The discussion revolves around Bell's inequality and its implications for local hidden variable theories versus quantum mechanics (QM). Participants explore the assumptions underlying Bell's theorem, the role of measurement in quantum experiments, and the potential for local theories to replicate QM predictions. The scope includes theoretical reasoning, conceptual clarification, and challenges to established interpretations of quantum mechanics.
Participants do not reach a consensus on the validity of assumptions in Bell's theorem or the implications for local hidden variable theories. Multiple competing views remain regarding the interpretation of measurements and the necessity of QM formalism in proving theoretical claims.

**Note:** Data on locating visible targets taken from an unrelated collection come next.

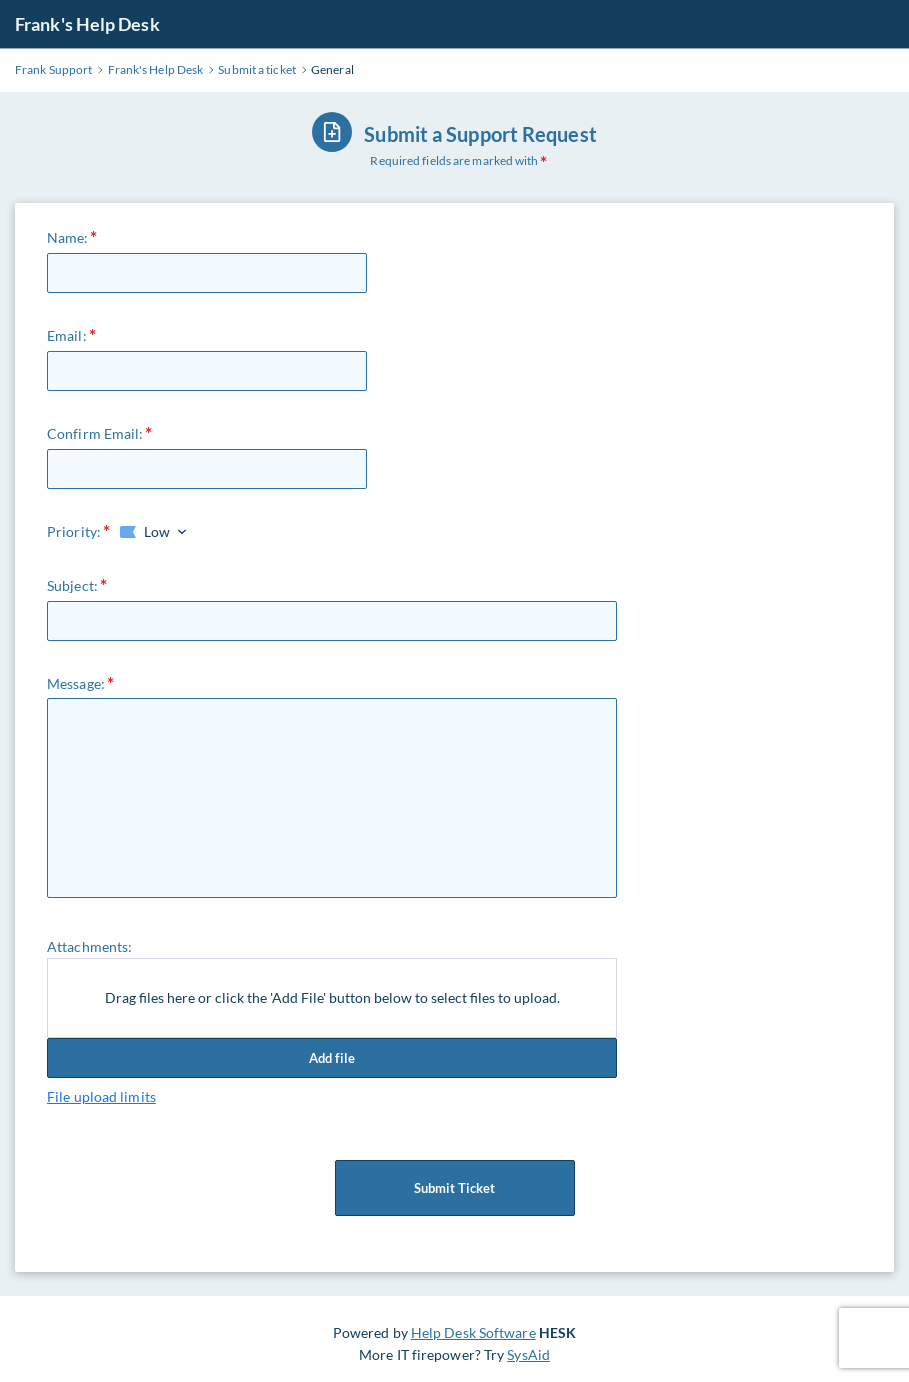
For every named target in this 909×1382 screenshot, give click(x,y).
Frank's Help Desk (87, 24)
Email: (67, 335)
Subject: (72, 585)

Participants highlight limitations in the assumptions made about measurements and the implications of using QM predictions to challenge alternative theories. There is also mention of unresolved mathematical steps in justifying certain equivalences between measurements.
Galteeth said:How do you know in this experiment that the correlations are from specific particle pairs as oppossed to a general statistical interaction (like in some hypothetical casino where a roulette wheel that turns up black will make some other whell in the casino turn up red)?
DrChinese said:When you look at red and black (which correspond in the analogy to settings of 0 or 90 degrees) alone, you may not notice the entanglement. I.e. it may not appear very persuasive. But when you look at a variety of angles other than 0 and 90 degrees, you can see that the particles act as a system and not as independent particles.
Galteeth said:No, I understand they act as a system. What I meant was, how do you know that specific particle pairs are correlated as oppossed to a more general systemic co-ordination?
DrChinese said:Not sure I follow. Experimental correlation IS evidence of entanglement. Entanglement means the pair is acting as a system. What other option do you propose as a "general systemic coordination" ? Unentangled pairs do not exhibit cos^2 correlations.
But not all correlations are equal indicators of entanglement. For example, "perfect" correlations (0 degrees) indicate entanglement and this is the easiest way to calibrate the apparatus. But this alone does not violate a Bell inequality.
I would say that the question can be reformulated to allow more easier analysis.Galteeth said:What I mean is, hypothetically, photon pair 1 and 2 could give uncorrelated results, and photon pair 3 and 4 could give uncorrelated results, but taken together as a system there could be a perfect systematic correlation. I know that's unlikely, but is there a way to know that isn't the case?